Военврач придирчиво измерил внука пристальным взглядом и задумчиво почесал гладковыбритый подбородок. Ни в росте, ни в фигуре молодой человек не выделялся какими-либо особенными атлетическими данными. И если бы не вспыхнувшие огоньками азарта глаза, в которых, как в зеркале времен, Алексей Игоревич увидел самого себя — дед отговорил бы внука от безрезультатной мечты.
— Будь по-твоему, — усмехнулся он. — Но, смотри, Алешка, обратной дороги не будет…
— Угу, — расплываясь в самодовольной улыбке, кивнул головой тот. — То есть… так точно, товарищ подполковник!..
— …Курить хотите, товарищ старший лейтенант? — заботливо протягивая помятую пачку «Примы», спросил широкоплечий толстощекий сержант, отделившись от тесной группы солдат.
— Спасибо, не курю, — замотал головой тот, неохотно возвращаясь из сладких теплых воспоминаний в действительность промозглой кавказской ночи. — Никогда не научился…
— Здесь научитесь, — усмехнулся боец и сослуживцы без стеснения перед «зеленым» командиром поддержали замкомвзвода дружным смешком. — Кавказ заставит… Кавказ научит!
Аракчеев скромно пожал плечами и криво улыбнулся. Слово Кавказ не пугало старшего лейтенанта, хотя и несло в себе некоторую тревожную неизвестность. От шести сложенных воедино букв, описывающих границы этого южного региона, веяло порохом, отважными подвигами и прокопченной мужской суровостью. Сюда, на Кавказ, из покон веков стремились в поисках приключений и новых ощущений бравые русские офицеры. Здесь складывалась не малая доля российской истории. Над горами витала с любовью воспетая такими русскими писателями, как Пушкин, Лермонтов, Толстой, щедрая дань к этой дикой, своенравной земле.
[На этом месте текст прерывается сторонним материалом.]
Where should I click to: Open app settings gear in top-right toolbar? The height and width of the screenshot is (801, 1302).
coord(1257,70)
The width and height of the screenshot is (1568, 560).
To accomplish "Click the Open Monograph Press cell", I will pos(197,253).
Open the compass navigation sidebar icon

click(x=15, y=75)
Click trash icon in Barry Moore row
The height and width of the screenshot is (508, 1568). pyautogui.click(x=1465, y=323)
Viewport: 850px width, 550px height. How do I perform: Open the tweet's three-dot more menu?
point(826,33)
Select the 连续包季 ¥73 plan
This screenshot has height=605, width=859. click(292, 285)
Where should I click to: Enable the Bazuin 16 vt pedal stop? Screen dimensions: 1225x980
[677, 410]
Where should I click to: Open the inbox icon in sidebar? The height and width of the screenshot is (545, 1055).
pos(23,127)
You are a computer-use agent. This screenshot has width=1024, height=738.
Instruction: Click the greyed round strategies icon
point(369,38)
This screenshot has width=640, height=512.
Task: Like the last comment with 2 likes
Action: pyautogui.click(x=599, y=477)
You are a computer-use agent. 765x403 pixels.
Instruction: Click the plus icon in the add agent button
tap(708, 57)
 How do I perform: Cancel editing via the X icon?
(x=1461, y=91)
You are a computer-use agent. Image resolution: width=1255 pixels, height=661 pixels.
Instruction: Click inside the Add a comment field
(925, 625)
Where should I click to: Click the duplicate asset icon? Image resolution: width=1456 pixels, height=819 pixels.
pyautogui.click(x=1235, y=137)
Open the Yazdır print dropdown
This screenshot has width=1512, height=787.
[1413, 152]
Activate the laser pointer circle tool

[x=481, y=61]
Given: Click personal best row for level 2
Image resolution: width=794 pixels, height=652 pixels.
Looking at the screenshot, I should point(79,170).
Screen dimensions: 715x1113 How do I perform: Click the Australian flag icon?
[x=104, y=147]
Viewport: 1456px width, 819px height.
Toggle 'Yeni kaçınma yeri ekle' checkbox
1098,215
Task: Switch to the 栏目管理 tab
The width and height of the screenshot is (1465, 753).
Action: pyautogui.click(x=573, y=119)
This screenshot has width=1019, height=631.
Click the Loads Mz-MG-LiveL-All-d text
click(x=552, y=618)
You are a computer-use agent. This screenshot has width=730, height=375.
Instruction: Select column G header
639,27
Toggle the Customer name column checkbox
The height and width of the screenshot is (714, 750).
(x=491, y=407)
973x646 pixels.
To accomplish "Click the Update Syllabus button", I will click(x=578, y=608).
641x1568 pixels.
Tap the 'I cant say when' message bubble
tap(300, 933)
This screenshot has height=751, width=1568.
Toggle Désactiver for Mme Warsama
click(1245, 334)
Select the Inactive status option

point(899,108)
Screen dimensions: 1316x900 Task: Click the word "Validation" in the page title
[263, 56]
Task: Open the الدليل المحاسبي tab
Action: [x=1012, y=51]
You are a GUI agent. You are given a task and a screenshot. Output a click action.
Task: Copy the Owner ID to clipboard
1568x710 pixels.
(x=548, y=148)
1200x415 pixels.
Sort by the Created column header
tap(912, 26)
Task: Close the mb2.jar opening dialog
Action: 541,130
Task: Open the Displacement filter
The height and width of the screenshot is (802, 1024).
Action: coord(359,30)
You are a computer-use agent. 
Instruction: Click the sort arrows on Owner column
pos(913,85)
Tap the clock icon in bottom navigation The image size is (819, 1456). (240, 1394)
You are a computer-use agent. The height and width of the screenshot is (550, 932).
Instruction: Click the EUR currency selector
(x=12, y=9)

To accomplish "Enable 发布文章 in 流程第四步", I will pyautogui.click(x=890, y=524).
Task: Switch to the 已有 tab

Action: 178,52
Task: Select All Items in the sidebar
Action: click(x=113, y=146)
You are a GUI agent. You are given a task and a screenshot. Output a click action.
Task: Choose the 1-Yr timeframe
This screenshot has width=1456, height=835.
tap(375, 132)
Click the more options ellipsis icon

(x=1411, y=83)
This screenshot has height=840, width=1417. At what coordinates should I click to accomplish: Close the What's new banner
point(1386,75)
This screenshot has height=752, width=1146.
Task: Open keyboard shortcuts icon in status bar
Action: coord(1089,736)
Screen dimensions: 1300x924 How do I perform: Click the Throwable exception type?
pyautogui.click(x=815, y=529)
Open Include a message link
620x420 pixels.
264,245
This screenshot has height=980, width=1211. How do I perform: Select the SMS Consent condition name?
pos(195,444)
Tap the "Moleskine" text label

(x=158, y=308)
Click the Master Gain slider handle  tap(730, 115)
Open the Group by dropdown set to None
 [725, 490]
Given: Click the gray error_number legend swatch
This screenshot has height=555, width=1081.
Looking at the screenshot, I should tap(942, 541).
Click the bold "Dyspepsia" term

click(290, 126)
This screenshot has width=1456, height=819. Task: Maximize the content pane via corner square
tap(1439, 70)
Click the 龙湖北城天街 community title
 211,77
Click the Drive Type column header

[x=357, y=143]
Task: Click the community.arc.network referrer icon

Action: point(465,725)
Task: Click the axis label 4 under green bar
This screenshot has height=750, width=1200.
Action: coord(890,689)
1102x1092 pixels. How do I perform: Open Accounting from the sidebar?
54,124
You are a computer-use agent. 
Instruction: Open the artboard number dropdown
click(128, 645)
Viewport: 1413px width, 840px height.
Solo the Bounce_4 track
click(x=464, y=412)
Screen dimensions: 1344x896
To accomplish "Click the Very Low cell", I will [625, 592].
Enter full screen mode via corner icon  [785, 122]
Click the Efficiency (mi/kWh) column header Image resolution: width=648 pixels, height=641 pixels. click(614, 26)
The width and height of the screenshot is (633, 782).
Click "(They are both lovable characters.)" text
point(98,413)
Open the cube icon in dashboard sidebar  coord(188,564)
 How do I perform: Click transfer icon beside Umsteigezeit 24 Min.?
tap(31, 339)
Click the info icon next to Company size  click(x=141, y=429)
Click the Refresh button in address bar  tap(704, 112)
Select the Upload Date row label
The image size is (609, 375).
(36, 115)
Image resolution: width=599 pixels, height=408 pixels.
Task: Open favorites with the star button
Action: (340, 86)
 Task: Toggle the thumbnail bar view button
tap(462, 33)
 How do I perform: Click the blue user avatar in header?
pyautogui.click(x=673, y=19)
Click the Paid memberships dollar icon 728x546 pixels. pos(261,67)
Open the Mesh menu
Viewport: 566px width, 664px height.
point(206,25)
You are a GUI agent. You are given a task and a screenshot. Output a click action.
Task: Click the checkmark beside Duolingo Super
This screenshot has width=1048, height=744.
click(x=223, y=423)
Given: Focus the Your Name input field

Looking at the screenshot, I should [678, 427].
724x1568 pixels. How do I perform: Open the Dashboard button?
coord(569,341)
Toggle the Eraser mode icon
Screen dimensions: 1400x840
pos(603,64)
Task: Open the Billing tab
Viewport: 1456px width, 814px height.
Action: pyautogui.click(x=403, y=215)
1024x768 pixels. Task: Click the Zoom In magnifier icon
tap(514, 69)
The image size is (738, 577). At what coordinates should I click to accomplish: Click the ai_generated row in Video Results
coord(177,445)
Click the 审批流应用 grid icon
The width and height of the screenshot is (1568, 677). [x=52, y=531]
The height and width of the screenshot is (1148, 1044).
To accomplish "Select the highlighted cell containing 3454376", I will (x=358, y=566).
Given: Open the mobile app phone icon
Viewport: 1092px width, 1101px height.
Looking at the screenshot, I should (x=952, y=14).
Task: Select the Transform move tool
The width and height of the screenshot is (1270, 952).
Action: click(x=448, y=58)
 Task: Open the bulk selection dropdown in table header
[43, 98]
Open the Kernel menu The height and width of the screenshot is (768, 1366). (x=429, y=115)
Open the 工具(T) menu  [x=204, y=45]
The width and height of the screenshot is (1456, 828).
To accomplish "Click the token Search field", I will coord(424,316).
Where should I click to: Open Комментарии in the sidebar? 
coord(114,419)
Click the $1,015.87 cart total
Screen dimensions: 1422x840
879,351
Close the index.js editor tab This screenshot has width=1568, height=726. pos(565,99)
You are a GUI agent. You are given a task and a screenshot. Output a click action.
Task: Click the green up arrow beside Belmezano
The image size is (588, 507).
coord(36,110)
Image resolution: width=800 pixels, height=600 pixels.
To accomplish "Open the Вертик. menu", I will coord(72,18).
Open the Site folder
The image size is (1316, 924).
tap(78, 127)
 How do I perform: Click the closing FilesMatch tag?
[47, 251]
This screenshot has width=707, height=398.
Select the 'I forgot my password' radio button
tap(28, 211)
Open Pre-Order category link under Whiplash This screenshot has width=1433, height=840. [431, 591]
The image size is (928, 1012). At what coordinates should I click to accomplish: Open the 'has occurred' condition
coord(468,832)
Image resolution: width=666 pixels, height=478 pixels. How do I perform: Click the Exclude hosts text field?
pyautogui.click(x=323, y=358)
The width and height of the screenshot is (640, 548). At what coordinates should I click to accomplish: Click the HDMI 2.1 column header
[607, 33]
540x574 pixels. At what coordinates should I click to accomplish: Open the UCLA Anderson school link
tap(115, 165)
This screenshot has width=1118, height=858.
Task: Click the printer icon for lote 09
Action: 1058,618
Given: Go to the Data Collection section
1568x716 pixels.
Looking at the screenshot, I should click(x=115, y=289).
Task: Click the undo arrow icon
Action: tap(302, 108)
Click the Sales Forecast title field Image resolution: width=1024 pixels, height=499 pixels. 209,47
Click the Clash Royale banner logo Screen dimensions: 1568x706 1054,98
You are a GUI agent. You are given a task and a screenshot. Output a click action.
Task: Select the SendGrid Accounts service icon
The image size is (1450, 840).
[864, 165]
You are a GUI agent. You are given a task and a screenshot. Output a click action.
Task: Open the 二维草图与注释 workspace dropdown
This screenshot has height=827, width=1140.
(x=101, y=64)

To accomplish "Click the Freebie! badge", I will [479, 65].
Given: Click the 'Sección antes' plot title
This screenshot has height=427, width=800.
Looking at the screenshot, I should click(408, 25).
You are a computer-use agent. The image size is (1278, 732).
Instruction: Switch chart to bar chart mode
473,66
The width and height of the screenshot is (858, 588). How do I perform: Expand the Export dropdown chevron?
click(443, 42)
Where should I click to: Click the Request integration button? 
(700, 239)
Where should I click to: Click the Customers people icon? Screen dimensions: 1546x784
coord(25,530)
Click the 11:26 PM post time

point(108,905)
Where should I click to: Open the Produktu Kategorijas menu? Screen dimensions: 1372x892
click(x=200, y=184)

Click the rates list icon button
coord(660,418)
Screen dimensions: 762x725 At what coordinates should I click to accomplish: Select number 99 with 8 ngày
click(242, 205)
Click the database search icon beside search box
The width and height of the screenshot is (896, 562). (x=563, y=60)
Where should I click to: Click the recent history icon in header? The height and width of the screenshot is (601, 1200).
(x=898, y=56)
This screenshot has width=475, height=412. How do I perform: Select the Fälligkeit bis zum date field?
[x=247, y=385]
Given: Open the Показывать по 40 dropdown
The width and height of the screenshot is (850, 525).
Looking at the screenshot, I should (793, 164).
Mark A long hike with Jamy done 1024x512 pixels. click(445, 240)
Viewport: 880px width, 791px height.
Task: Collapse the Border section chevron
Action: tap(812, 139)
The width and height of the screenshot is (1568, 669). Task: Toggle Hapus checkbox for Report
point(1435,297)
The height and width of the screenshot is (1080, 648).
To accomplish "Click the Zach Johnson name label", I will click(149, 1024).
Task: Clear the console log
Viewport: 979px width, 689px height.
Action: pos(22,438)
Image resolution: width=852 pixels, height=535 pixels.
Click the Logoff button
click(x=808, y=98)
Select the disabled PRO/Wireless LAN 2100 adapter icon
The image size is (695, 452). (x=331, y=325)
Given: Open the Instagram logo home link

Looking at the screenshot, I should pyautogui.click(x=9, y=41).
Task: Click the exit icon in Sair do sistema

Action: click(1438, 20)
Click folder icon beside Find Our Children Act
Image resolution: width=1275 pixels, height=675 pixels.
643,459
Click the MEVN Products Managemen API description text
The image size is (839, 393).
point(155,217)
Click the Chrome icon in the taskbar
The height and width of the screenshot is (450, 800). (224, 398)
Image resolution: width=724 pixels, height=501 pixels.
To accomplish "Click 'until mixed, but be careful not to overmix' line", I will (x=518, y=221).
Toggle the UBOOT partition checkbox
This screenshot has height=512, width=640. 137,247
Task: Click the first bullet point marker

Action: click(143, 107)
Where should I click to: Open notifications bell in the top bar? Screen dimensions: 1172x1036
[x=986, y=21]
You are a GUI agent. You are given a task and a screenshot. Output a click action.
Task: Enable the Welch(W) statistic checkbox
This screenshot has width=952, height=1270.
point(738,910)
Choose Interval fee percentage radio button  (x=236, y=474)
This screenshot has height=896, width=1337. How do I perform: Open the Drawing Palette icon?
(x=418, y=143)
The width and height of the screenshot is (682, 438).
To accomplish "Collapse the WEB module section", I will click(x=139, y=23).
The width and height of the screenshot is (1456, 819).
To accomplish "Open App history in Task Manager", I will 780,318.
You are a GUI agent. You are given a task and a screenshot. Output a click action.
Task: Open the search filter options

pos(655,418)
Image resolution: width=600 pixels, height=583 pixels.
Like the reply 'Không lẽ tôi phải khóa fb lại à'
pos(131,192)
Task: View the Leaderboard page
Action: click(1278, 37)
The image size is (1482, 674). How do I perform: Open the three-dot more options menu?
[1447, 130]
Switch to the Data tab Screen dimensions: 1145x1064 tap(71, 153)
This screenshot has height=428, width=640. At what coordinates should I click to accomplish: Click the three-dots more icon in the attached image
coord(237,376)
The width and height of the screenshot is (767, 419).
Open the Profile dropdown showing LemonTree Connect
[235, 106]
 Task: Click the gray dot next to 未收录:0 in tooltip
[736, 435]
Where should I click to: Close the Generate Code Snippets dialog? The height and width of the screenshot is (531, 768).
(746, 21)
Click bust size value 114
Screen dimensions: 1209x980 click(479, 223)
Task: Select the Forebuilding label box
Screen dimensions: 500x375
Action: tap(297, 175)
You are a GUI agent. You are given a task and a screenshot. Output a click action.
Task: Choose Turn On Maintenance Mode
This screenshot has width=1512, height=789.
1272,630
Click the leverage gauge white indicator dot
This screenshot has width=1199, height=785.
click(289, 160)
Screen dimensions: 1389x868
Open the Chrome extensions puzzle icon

Всем своим естеством Аракчеев ощущал дыхание Кавказа, представляющегося ему каким-то единым живым существом, аксакалом с косматой нечесанной гривой, выбивающейся из-под лохматой белоснежной бараньей шапки, с глубокими старческими морщинами на мудром седобородом челе, с надменным остро-хищным взглядом черных чуть прищуренных глаз, в широкоплечей бурке, из-за полы которой предупреждающе выглядывает витьеватая рукоятка острого изогнутого полумесяцем ятагана.